Tak banyak percakapan. Hal yang terdengar hanya pengumuman stasiun.
“Commuter Line tujuan akhir Stasiun Jakartakota masuk jalur dua,” ucap petugas dari pengeras suara.
Kereta datang, pintu terbuka, penumpang bergerak cepat mencari ruang.
Bagi para komuter, berangkat subuh bukan pilihan, melainkan kebutuhan.
Perjalanan Bogor–Jakarta memakan waktu sekitar satu hingga satu setengah jam.
Namun, setibanya di Manggarai, Sudirman, Tanah Abang, atau Jakarta Kota, perjalanan belum selesai.
Mereka masih harus berganti moda di antaranya TransJakarta, ojek daring, atau berjalan kaki dengan menembus hiruk-pikuk ibu kota.
Rutinitas ini berulang hampir setiap hari.
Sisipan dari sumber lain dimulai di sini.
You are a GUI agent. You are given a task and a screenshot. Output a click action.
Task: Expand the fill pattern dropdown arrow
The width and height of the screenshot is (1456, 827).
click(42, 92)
Pagi dihabiskan di kereta, malam dilewati dengan rute yang sama, hanya arah yang berbeda.
Salah satu penumpang, Wahyu Epi Permana (37), mengaku harus bangun sejak dini hari agar tiba di kantor pukul 07.00 WIB.
Setiap hari, ia pulang pergi dari rumahnya di Ciapus, Kabupaten Bogor, menuju Mangga Besar, Jakarta Barat.
Rutinitas itu telah dijalaninya hampir dua tahun terakhir.
“Kerja di Jakarta, rumah di Bogor. Kalau semisalnya kos di Jakarta mahal, gaji habis buat bayar kamar,” ucap Epi kepada Kompas.com, Selasa (16/12/2025).
Bogor dipilih karena harga rumah lebih terjangkau dan suasana yang lebih tenang.
Namun, ia sadar konsekuensinya adalah jarak jauh dan waktu tempuh panjang.
“Risikonya ya bangun pagi, waktu habis di jalan. Tapi kalau gak pulang, gak tidur di rumah kaya gak betah aja,” kata dia.
Cerita serupa datang dari Lulu (27), pekerja swasta yang setiap hari berangkat dari Stasiun Bogor menuju Gondangdia.
Ia memilih KRL paling pagi demi mengejar aktivitas kantor yang dimulai pukul 06.45 WIB.
“Karena acara kantor itu kan selalu pagi ya, dibanding panik karena telat terus diburu-buru, ya pagi, pagi sekalian,” ucap Lulu.
Perjalanan panjang itu kerap menguras tenaga. Tak jarang, Lulu baru tiba di rumah selepas pukul 21.00 WIB.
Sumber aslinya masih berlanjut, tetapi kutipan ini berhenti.